Ask for deserved raise

By Sandra Pesmen

Q.1 When I took this job as production assistant to the owner of the small printing company three years ago, the salary wasn't great. I accepted it because I needed work. Since then I took charge of sales, all production and management of the two other employees. I increased profits by working longer hours and finding and bringing in new customers while the boss takes more time off to go fishing. I need more income since I am single and must pay for gas and car, dental, some medical and other bills. I'm afraid if I ask for a raise he'll tell me to leave and I can't afford that. He also is moody. One day he's nice, the next brusque. What do I do?

Ans. You ask for more money if you can show you're worth it. First draw three columns on a piece of paper.
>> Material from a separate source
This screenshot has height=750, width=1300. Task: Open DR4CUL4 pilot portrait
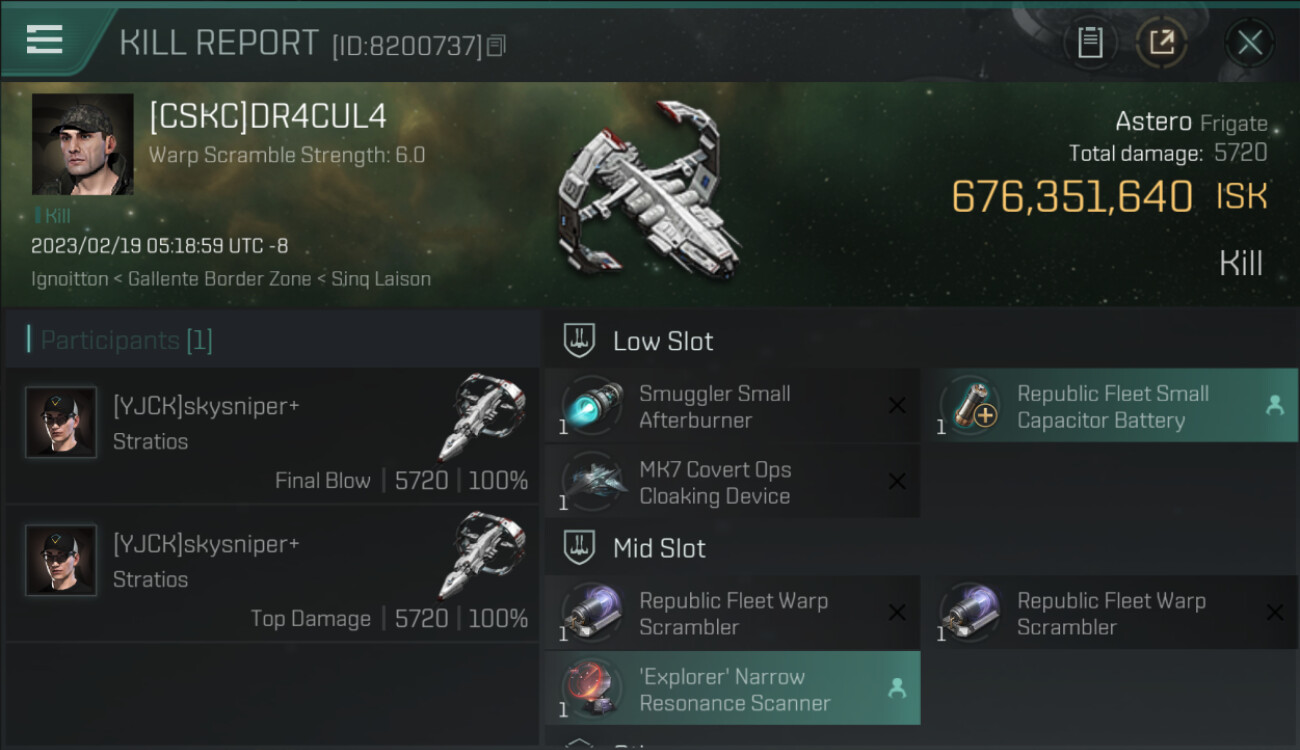[82, 144]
In the first, list your starting salary and all the work in that job description with the number of hours you were expected to spend there.  In the second column, list all the jobs you now do, all the additional clients you brought in, all other extra work you've taken over, how many more hours you work, and how much money you estimate you are bringing into the company. In the third column list your future plans for further improving company profits and services. At the bottom of the page, state that you believe this justifies a salary increase and hope he will name an amount that is fair. (Remember: "He who names first figure in any negotiation-loses."). Now you're ready to ask for an interview at a quiet time on one of his "good days." Begin by saying how much you like your job, how grateful you are for having this opportunity to grow and to expand the original job description and stress it's HIS brilliance and generosity that made that possible. People who are afraid to ask for a raise rarely get one.

Q.2. I've always thought of myself as a "creative," but so many people have been laid off I'm suddenly the manager of this department. I never managed anyone except myself, and I noticed over the years most of my managers didn't do a good job of managing the rest of us. How can I do a better job now that I must?

Ans. The biggest problem is that too many managers "fall into" the job as you did, then don't bother to find out what they should be doing, and how they can avoid making the wrong moves. Yet Susan M. Heathfield,, a Guide to Human Resources, states that managers and the way they manage their staffs set the tone for the entire business operations. Some mistakes she warns you to look out for are failure to get to know employees as people; provide clear direction; trust your people; listen to and help employees feel their opinions matter; make decisions, then ask people for input instead of the other way around; react to problems and issues that will soon fester if ignored; trying to be friends with employees who report to you instead of remaining their manager at all times. The biggest mistake may be not treating all employees equally. 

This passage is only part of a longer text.